Salads don‘t have to end with Summer - cauliflower, broccoli, Brussel sprouts, potatoes, pumpkin, the possibilities are endless to put a Winter salad on the plate come dinner time.
A great accompaniment for slow-cooked meats or a tasty weekend lunch, the crisp crunch of cabbage and kale or the hint of sweetness from roast pumpkin, Winter salads can add vibrancy and warmth to any meal during the colder months.
Take a look at some of our favourites this Winter:
Inspired by a classic Lebanese fried cauliflower dish that is primarily eaten as a sandwich rolled up in flatbread with hummus, this recipe for cauliflower and chickpea salad with almonds, fried onion and sultanas is a Winter winner.
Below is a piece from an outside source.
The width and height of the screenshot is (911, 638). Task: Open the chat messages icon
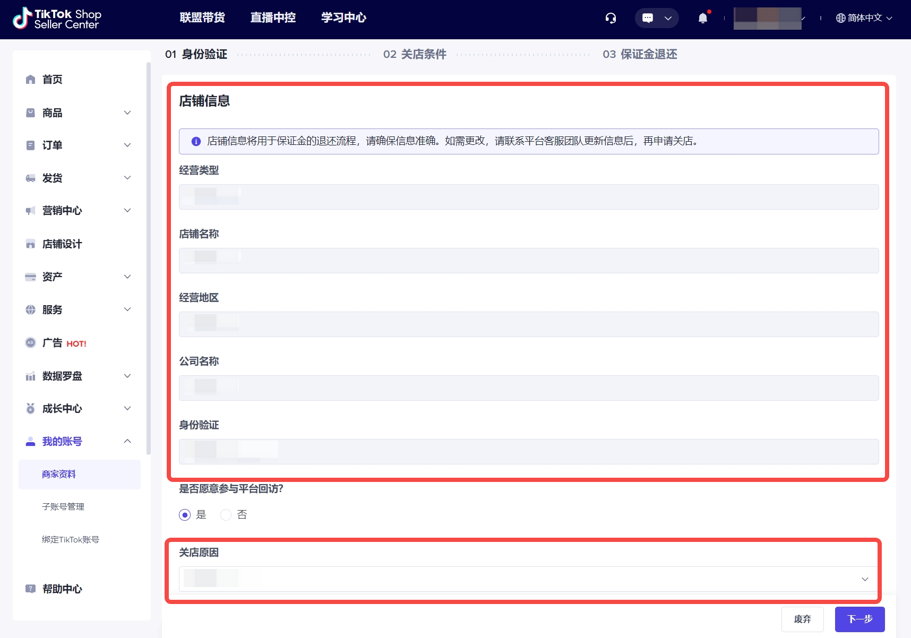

To cook the chickpeas, start the night before by soaking them in cold water; the following day, drain and rinse, then cover them with fresh water and bring to the boil. Reduce the heat and cook for 90 minutes or until tender, strain in a colander and toss with a splash of olive oil.
This recipe uses a tahini dressing for the fried cauliflower florets, but hummus works just as well, while slivered almonds and sultanas add texture. A great weekend lunch served with Lebanese flatbread; the salad is also an ideal side for a perfectly cooked steak of choice.
Fennel has a mild aniseed flavour and is used extensively in many cuisines, whether eaten raw, braised, baked or sautéed. A good source of vitamins A and C, it has become increasingly popular in Australian cuisine and a delicious accompaniment for roast meat or chicken.
Maggie Beer’s fennel with goats’ curd salad is quick and easy, making it a go-to for a Winter weeknight dinner to tempt all the family. Quarter a large fennel bulb and fry in butter and olive oil to seal both sides, before simmering in verjuice or white wine until cooked through.
Serve as a warm salad, topped with spoonfuls of goats’ curd and baby purple basil or chopped parsley, for a colourful and tasty dinner treat.
Everyone loves potatoes, right? How about a warm German potato salad with bacon, eggs, and tangy cider vinegar dressing to go with crunchy fried chicken and steamed broccoli to ward off Winter chills. Potatoes are in abundance during Autumn and Winter, so much so that we can easily get sick of boiled, roasted or fried ones on the plate.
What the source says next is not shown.